*** Supplied material Section Begins ***

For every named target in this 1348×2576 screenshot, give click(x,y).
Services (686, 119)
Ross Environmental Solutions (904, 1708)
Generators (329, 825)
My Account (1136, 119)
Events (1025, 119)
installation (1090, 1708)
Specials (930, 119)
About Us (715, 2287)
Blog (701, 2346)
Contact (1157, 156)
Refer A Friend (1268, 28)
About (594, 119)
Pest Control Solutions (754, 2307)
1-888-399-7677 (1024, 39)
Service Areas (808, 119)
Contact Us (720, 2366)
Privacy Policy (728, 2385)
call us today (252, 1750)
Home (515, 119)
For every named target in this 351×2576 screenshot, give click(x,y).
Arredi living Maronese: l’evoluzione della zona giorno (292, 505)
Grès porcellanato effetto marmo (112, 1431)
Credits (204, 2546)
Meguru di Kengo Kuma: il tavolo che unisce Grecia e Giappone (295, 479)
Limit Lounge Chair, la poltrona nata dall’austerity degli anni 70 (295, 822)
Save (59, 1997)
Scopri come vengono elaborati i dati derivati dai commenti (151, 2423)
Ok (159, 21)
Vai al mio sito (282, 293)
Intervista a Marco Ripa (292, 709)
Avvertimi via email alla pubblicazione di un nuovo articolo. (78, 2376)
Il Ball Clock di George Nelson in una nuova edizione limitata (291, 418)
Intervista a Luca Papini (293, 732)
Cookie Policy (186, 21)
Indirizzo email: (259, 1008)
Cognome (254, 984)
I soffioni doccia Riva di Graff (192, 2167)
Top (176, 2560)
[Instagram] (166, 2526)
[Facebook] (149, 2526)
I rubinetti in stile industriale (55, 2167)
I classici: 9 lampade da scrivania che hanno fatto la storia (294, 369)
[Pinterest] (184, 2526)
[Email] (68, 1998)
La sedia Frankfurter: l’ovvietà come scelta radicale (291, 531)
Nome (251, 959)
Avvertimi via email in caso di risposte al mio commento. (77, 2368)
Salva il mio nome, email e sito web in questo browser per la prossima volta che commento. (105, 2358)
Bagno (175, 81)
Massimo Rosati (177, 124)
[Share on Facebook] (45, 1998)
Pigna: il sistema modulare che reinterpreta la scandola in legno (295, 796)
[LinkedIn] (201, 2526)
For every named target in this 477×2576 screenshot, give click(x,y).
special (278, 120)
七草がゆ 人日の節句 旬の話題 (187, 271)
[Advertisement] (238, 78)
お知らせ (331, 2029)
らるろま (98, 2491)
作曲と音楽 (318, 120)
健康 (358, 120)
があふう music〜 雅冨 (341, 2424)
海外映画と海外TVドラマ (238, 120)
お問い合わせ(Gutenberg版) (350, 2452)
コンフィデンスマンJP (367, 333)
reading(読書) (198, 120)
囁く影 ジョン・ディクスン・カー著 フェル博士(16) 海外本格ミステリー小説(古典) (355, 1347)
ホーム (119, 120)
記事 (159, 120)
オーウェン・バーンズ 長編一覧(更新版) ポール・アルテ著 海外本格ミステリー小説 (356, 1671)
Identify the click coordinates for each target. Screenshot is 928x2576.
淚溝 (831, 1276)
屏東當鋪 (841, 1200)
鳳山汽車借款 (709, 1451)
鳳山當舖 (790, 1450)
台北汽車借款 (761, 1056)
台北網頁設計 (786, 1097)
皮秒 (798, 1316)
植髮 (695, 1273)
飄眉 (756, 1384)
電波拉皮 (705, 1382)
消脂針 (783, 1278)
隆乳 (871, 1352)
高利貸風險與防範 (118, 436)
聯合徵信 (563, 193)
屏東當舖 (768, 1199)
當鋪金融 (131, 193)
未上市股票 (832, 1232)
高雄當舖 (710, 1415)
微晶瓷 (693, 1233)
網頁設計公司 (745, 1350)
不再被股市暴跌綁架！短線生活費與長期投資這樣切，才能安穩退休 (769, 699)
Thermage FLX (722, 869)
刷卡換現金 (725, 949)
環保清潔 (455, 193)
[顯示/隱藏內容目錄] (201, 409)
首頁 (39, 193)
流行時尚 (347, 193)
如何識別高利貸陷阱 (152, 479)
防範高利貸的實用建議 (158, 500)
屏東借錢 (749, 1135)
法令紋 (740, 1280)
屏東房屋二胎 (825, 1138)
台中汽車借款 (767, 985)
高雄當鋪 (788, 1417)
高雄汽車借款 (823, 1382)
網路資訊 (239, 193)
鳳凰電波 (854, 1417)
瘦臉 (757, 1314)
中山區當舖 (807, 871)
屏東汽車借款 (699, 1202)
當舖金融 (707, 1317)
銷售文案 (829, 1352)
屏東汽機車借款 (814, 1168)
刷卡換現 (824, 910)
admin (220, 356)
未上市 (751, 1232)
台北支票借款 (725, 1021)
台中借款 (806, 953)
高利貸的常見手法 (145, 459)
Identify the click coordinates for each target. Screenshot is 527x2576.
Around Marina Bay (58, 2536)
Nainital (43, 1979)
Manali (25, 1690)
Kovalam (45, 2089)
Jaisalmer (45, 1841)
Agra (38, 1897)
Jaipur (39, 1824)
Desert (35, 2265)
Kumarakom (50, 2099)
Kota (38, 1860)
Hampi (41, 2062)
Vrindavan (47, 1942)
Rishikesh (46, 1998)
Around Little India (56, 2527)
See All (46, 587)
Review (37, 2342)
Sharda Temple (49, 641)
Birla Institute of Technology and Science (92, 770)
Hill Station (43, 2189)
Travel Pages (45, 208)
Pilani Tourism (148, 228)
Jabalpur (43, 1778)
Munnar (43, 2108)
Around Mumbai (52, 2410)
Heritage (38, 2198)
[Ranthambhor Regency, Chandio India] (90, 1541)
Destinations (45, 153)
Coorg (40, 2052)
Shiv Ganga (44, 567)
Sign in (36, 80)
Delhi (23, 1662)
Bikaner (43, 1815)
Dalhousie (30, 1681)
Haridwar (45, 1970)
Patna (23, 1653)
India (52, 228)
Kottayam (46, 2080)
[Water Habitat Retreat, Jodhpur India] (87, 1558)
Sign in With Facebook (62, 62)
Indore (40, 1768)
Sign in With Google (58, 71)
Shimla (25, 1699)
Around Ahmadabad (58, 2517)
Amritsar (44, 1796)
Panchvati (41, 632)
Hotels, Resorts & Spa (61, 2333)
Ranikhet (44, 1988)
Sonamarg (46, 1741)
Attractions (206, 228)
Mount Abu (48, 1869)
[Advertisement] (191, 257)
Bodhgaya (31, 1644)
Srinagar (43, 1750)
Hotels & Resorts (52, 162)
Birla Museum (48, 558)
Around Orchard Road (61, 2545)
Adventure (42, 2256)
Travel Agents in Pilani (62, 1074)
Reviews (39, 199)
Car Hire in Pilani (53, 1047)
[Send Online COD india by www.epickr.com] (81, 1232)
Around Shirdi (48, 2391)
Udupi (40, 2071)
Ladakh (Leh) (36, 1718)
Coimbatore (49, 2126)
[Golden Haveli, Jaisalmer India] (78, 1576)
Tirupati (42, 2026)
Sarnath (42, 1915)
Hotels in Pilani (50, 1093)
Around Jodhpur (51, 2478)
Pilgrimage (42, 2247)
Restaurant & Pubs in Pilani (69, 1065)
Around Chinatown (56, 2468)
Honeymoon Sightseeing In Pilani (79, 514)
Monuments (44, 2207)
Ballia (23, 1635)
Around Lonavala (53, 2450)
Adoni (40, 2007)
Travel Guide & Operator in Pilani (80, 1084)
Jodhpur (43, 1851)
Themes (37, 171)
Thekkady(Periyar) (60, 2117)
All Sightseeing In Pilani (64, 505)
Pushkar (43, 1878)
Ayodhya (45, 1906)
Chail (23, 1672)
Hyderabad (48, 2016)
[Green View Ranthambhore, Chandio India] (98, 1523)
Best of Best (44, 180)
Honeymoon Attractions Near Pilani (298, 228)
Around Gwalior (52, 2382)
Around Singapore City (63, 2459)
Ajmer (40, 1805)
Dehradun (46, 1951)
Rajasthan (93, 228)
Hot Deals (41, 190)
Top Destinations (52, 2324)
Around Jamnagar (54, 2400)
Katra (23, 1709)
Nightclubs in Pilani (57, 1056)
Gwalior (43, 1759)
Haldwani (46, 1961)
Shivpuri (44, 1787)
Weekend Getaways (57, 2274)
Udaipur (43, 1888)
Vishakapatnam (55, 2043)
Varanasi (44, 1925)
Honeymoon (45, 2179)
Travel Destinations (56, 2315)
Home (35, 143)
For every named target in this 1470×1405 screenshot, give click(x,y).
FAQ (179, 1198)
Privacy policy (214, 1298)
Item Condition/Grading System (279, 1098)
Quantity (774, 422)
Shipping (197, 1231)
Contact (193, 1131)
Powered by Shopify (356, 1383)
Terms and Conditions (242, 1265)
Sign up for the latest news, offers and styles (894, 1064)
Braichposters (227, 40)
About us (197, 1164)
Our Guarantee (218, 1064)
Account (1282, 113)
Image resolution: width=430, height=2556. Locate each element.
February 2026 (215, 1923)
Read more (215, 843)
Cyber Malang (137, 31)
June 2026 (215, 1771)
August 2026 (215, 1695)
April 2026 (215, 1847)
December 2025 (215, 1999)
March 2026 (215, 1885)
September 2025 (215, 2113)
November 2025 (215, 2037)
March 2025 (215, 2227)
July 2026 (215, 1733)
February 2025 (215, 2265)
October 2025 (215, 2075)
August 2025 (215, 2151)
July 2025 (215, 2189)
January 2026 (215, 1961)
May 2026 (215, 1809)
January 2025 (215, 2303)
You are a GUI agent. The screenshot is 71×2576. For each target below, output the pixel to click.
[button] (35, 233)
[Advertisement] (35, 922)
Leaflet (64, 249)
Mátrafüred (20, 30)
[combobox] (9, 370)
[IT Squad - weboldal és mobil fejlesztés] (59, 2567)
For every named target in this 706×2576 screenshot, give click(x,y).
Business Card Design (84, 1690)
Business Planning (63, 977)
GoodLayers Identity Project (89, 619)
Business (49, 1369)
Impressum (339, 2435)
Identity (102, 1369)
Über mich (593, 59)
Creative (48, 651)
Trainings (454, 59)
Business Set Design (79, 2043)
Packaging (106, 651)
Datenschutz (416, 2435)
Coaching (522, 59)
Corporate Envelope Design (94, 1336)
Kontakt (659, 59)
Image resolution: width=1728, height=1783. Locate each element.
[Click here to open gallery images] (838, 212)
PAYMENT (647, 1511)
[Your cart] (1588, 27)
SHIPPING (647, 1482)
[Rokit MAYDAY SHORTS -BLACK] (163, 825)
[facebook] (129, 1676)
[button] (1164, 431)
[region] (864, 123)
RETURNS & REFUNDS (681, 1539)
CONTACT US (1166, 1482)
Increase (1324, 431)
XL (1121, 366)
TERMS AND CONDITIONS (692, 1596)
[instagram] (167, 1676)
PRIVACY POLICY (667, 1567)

*** Supplied material Section Ends ***

* Exercise aim
Beginning at the line above that contains "Patna (23, 1653)", return each line exactly through the line that contains "Hyderabad (48, 2016)", and no others.

* Solution for this task
Patna (23, 1653)
India (52, 228)
Kottayam (46, 2080)
[Water Habitat Retreat, Jodhpur India] (87, 1558)
Sign in With Facebook (62, 62)
Indore (40, 1768)
Sign in With Google (58, 71)
Shimla (25, 1699)
Around Ahmadabad (58, 2517)
Amritsar (44, 1796)
Panchvati (41, 632)
Hotels, Resorts & Spa (61, 2333)
Ranikhet (44, 1988)
Sonamarg (46, 1741)
Attractions (206, 228)
Mount Abu (48, 1869)
[Advertisement] (191, 257)
Bodhgaya (31, 1644)
Srinagar (43, 1750)
Hotels & Resorts (52, 162)
Birla Museum (48, 558)
Around Orchard Road (61, 2545)
Adventure (42, 2256)
Travel Agents in Pilani (62, 1074)
Reviews (39, 199)
Car Hire in Pilani (53, 1047)
[Send Online COD india by www.epickr.com] (81, 1232)
Around Shirdi (48, 2391)
Udupi (40, 2071)
Ladakh (Leh) (36, 1718)
Coimbatore (49, 2126)
[Golden Haveli, Jaisalmer India] (78, 1576)
Tirupati (42, 2026)
Sarnath (42, 1915)
Hotels in Pilani (50, 1093)
Around Jodhpur (51, 2478)
Pilgrimage (42, 2247)
Restaurant & Pubs in Pilani (69, 1065)
Around Chinatown (56, 2468)
Honeymoon Sightseeing In Pilani (79, 514)
Monuments (44, 2207)
Ballia (23, 1635)
Around Lonavala (53, 2450)
Adoni (40, 2007)
Travel Guide & Operator in Pilani (80, 1084)
Jodhpur (43, 1851)
Themes (37, 171)
Thekkady(Periyar) (60, 2117)
All Sightseeing In Pilani (64, 505)
Pushkar (43, 1878)
Ayodhya (45, 1906)
Chail (23, 1672)
Hyderabad (48, 2016)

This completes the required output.